BEGIN SUPPLIED DATA

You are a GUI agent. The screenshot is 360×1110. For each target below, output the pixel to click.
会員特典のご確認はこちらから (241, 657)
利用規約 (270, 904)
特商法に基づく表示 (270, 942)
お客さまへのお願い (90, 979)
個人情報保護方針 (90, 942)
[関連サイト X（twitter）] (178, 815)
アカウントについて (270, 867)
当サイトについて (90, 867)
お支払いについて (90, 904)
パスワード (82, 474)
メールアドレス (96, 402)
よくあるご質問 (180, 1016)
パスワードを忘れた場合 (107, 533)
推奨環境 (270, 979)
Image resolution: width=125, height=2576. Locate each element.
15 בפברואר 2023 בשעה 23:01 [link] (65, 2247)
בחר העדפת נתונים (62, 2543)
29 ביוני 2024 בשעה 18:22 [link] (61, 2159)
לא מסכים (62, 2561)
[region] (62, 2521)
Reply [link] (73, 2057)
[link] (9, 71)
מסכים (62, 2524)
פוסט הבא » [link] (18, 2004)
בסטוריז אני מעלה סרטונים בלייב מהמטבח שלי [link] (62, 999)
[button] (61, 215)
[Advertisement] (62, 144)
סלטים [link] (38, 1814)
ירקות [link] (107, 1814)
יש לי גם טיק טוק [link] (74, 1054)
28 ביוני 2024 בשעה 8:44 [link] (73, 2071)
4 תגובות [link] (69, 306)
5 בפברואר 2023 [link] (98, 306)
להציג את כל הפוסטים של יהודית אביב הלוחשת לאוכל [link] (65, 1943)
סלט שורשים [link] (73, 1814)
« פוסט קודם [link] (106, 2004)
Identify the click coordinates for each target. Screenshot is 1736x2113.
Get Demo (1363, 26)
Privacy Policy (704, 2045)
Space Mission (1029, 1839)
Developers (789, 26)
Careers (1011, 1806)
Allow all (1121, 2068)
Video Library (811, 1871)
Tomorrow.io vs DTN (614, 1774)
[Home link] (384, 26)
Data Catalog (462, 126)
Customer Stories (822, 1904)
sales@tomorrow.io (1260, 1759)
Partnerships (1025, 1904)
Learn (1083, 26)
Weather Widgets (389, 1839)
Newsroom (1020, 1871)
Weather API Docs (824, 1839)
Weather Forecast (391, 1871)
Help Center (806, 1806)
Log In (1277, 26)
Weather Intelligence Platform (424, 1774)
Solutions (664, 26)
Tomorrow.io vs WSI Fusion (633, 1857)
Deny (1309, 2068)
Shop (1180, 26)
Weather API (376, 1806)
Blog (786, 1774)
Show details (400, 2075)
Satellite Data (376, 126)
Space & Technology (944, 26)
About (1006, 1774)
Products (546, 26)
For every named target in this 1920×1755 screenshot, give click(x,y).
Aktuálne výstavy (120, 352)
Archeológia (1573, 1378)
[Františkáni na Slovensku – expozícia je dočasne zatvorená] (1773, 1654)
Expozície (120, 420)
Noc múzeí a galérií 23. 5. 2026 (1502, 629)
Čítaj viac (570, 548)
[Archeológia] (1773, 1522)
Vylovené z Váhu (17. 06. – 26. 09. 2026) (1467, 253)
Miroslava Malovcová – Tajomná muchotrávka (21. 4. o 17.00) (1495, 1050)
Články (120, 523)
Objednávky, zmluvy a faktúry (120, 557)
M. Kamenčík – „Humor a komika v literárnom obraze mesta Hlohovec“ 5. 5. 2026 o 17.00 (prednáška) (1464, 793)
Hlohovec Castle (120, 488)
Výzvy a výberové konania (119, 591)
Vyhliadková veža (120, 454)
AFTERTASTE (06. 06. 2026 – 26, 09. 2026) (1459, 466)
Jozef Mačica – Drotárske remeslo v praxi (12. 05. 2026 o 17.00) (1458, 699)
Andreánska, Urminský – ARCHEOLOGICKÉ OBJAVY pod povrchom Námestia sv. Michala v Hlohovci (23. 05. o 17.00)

END SUPPLIED DATA

## [AIM OF THE EXERCISE]
Top to bottom, set down the whole listing exactly.

## [ANSWER BELOW]
You are a GUI agent. The screenshot is 360×1110. For each target below, output the pixel to click.
会員特典のご確認はこちらから (241, 657)
利用規約 (270, 904)
特商法に基づく表示 (270, 942)
お客さまへのお願い (90, 979)
個人情報保護方針 (90, 942)
[関連サイト X（twitter）] (178, 815)
アカウントについて (270, 867)
当サイトについて (90, 867)
お支払いについて (90, 904)
パスワード (82, 474)
メールアドレス (96, 402)
よくあるご質問 (180, 1016)
パスワードを忘れた場合 (107, 533)
推奨環境 (270, 979)
Image resolution: width=125, height=2576. Locate each element.
15 בפברואר 2023 בשעה 23:01 [link] (65, 2247)
בחר העדפת נתונים (62, 2543)
29 ביוני 2024 בשעה 18:22 [link] (61, 2159)
לא מסכים (62, 2561)
[region] (62, 2521)
Reply [link] (73, 2057)
[link] (9, 71)
מסכים (62, 2524)
פוסט הבא » [link] (18, 2004)
בסטוריז אני מעלה סרטונים בלייב מהמטבח שלי [link] (62, 999)
[button] (61, 215)
[Advertisement] (62, 144)
סלטים [link] (38, 1814)
ירקות [link] (107, 1814)
יש לי גם טיק טוק [link] (74, 1054)
28 ביוני 2024 בשעה 8:44 [link] (73, 2071)
4 תגובות [link] (69, 306)
5 בפברואר 2023 [link] (98, 306)
להציג את כל הפוסטים של יהודית אביב הלוחשת לאוכל [link] (65, 1943)
סלט שורשים [link] (73, 1814)
« פוסט קודם [link] (106, 2004)
Identify the click coordinates for each target. Screenshot is 1736x2113.
Get Demo (1363, 26)
Privacy Policy (704, 2045)
Space Mission (1029, 1839)
Developers (789, 26)
Careers (1011, 1806)
Allow all (1121, 2068)
Video Library (811, 1871)
Tomorrow.io vs DTN (614, 1774)
[Home link] (384, 26)
Data Catalog (462, 126)
Customer Stories (822, 1904)
sales@tomorrow.io (1260, 1759)
Partnerships (1025, 1904)
Learn (1083, 26)
Weather Widgets (389, 1839)
Newsroom (1020, 1871)
Weather API Docs (824, 1839)
Weather Forecast (391, 1871)
Help Center (806, 1806)
Log In (1277, 26)
Weather Intelligence Platform (424, 1774)
Solutions (664, 26)
Tomorrow.io vs WSI Fusion (633, 1857)
Deny (1309, 2068)
Shop (1180, 26)
Weather API (376, 1806)
Blog (786, 1774)
Show details (400, 2075)
Satellite Data (376, 126)
Space & Technology (944, 26)
About (1006, 1774)
Products (546, 26)
For every named target in this 1920×1755 screenshot, give click(x,y).
Aktuálne výstavy (120, 352)
Archeológia (1573, 1378)
[Františkáni na Slovensku – expozícia je dočasne zatvorená] (1773, 1654)
Expozície (120, 420)
Noc múzeí a galérií 23. 5. 2026 (1502, 629)
Čítaj viac (570, 548)
[Archeológia] (1773, 1522)
Vylovené z Váhu (17. 06. – 26. 09. 2026) (1467, 253)
Miroslava Malovcová – Tajomná muchotrávka (21. 4. o 17.00) (1495, 1050)
Články (120, 523)
Objednávky, zmluvy a faktúry (120, 557)
M. Kamenčík – „Humor a komika v literárnom obraze mesta Hlohovec“ 5. 5. 2026 o 17.00 (prednáška) (1464, 793)
Hlohovec Castle (120, 488)
Výzvy a výberové konania (119, 591)
Vyhliadková veža (120, 454)
AFTERTASTE (06. 06. 2026 – 26, 09. 2026) (1459, 466)
Jozef Mačica – Drotárske remeslo v praxi (12. 05. 2026 o 17.00) (1458, 699)
Andreánska, Urminský – ARCHEOLOGICKÉ OBJAVY pod povrchom Námestia sv. Michala v Hlohovci (23. 05. o 17.00)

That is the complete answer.